INPUT MATERIAL: Begin

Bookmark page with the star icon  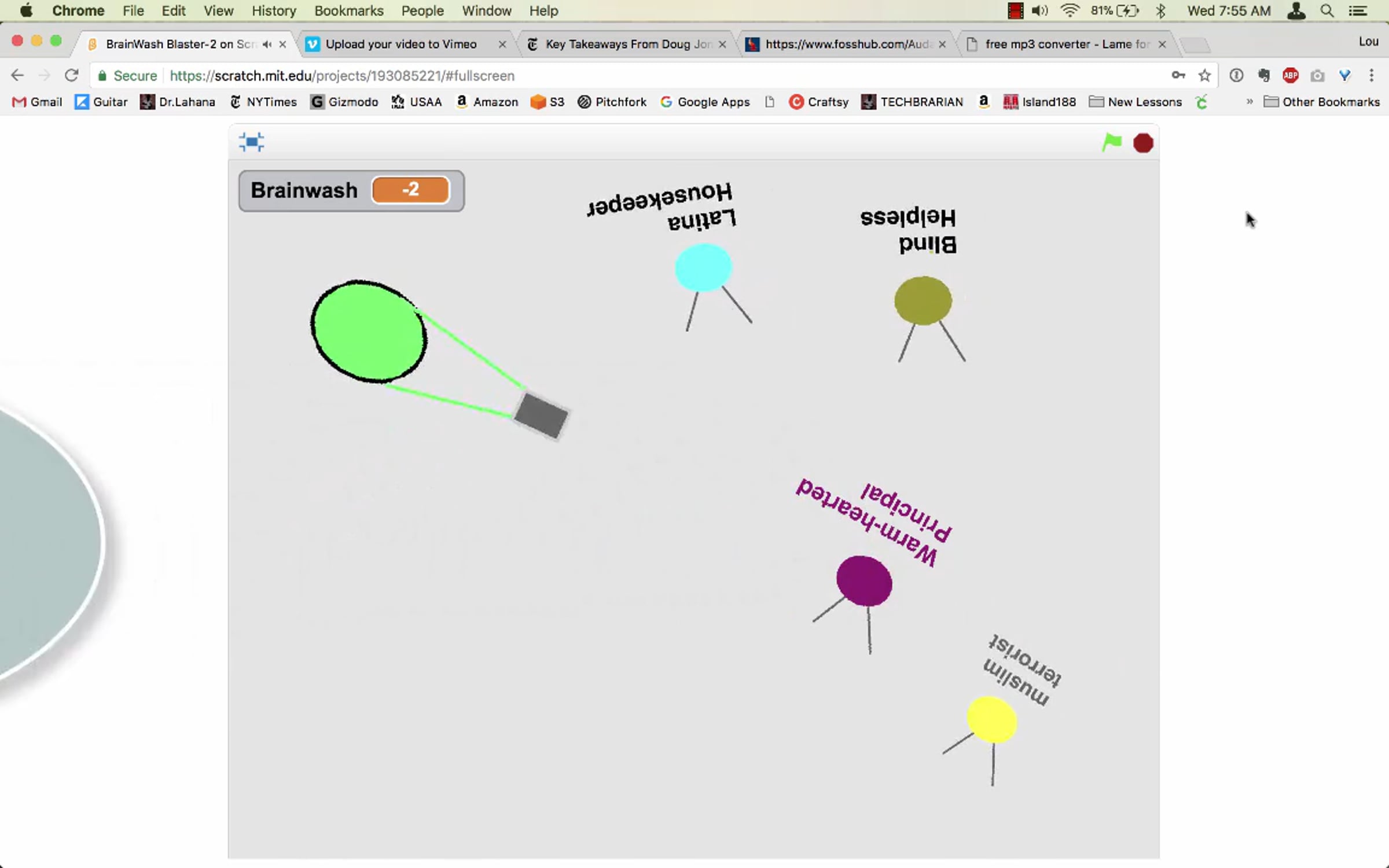tap(1204, 76)
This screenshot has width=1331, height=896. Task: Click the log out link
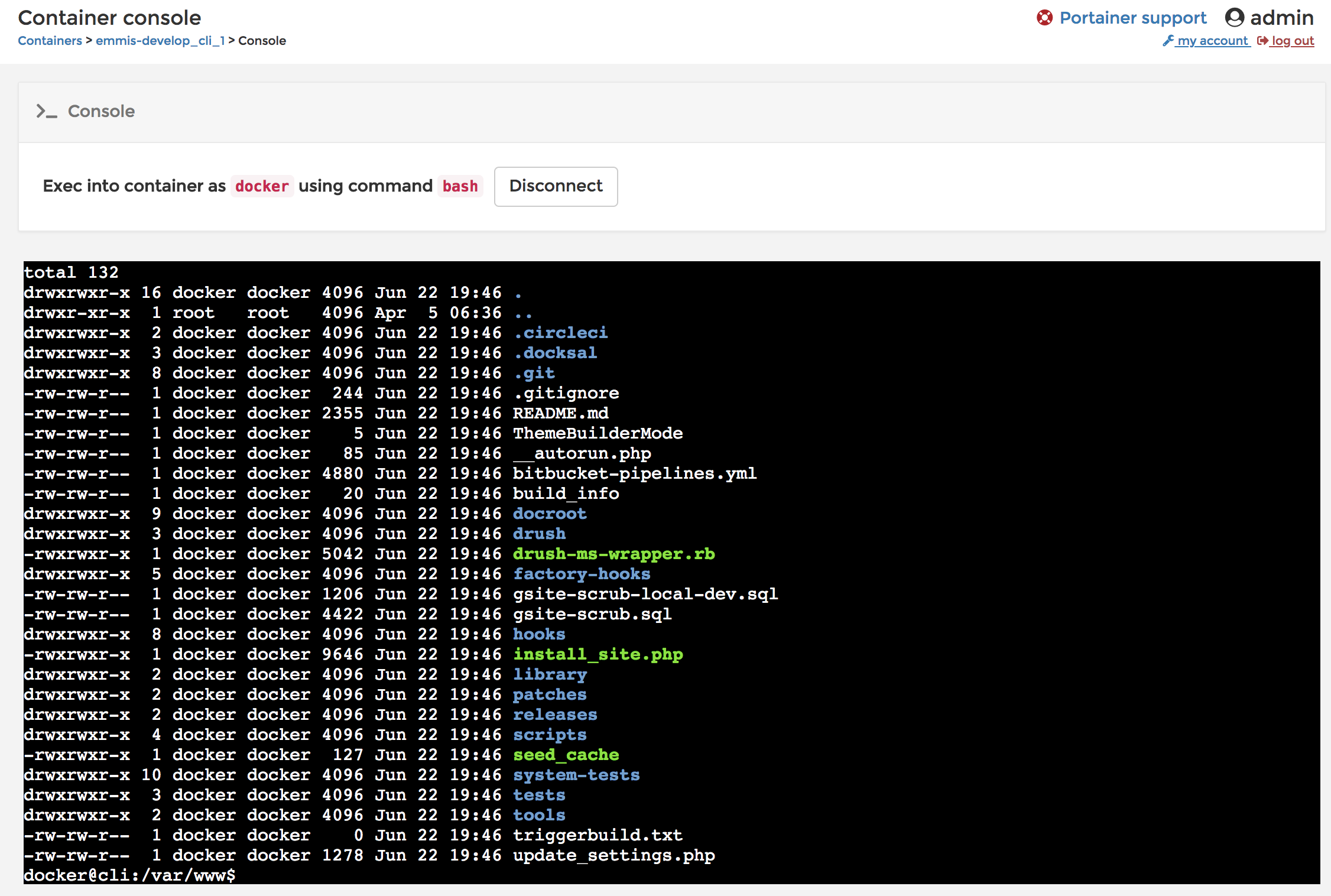click(1293, 41)
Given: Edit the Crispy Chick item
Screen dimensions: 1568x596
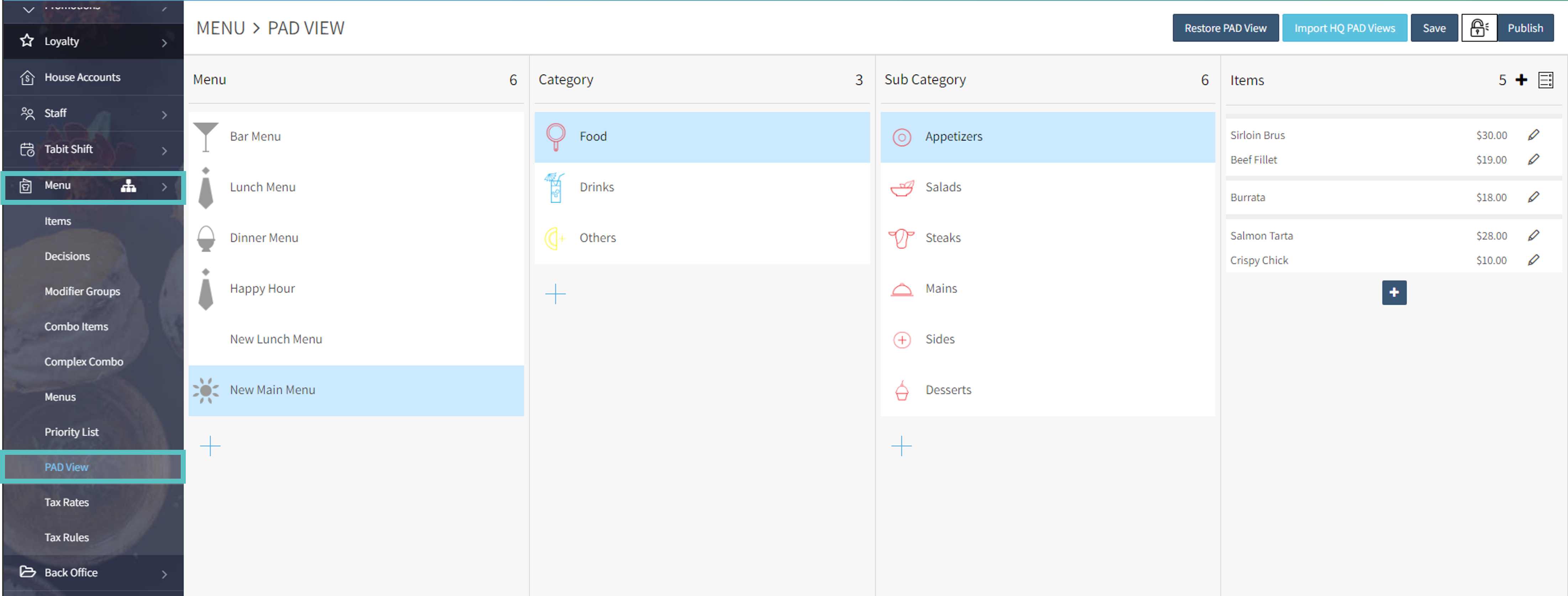Looking at the screenshot, I should pyautogui.click(x=1533, y=260).
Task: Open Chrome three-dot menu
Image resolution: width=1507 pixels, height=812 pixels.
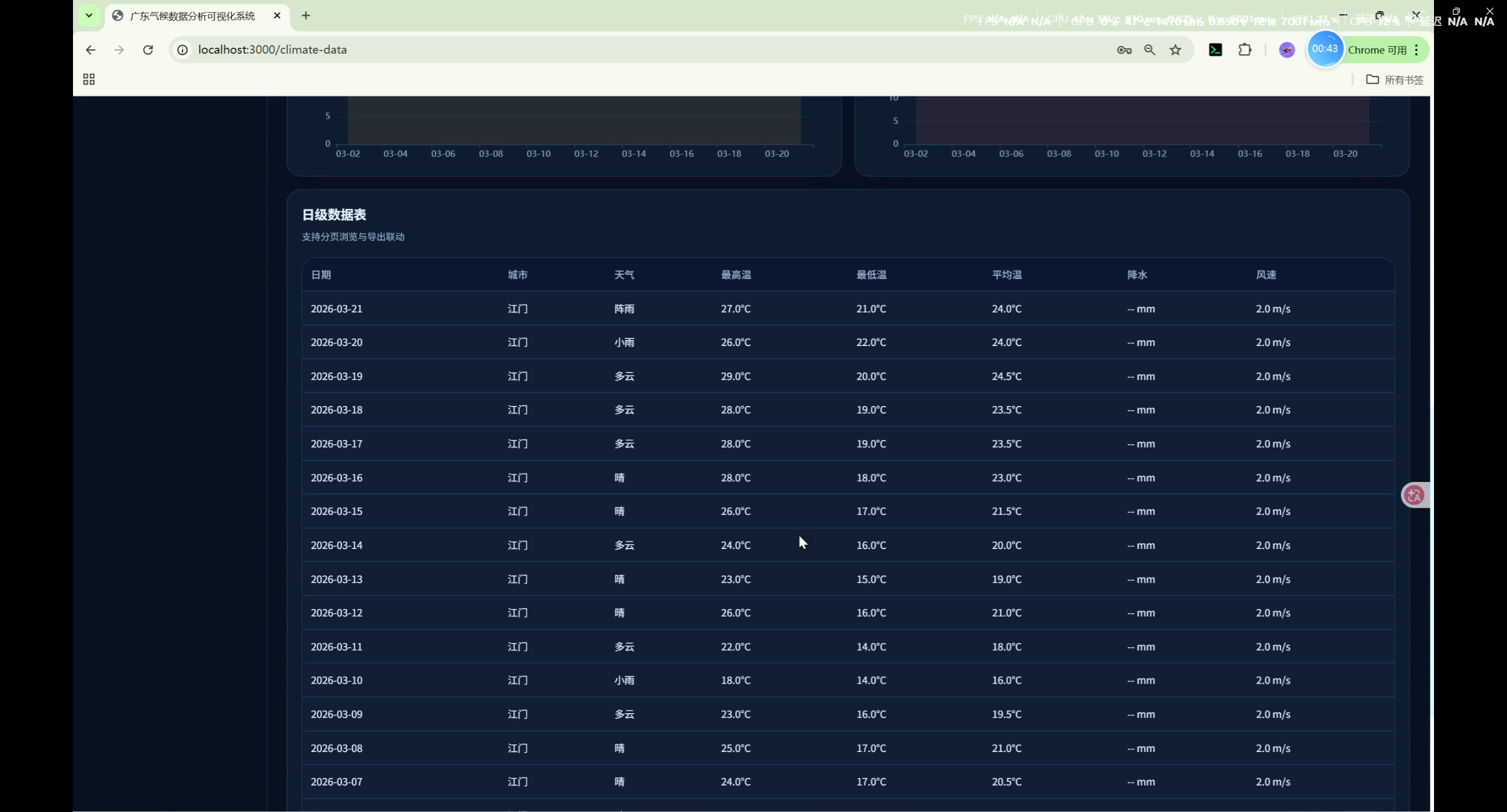Action: point(1417,50)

INPUT MATERIAL: End

TASK OBJECTIVE: Write out exactly the stretch of lines that begins with the line containing "Image resolution: width=1507" and ends with the last line of the records above, leaving out the pictures.

ANSWER SECTION:
Image resolution: width=1507 pixels, height=812 pixels.
Action: point(1417,50)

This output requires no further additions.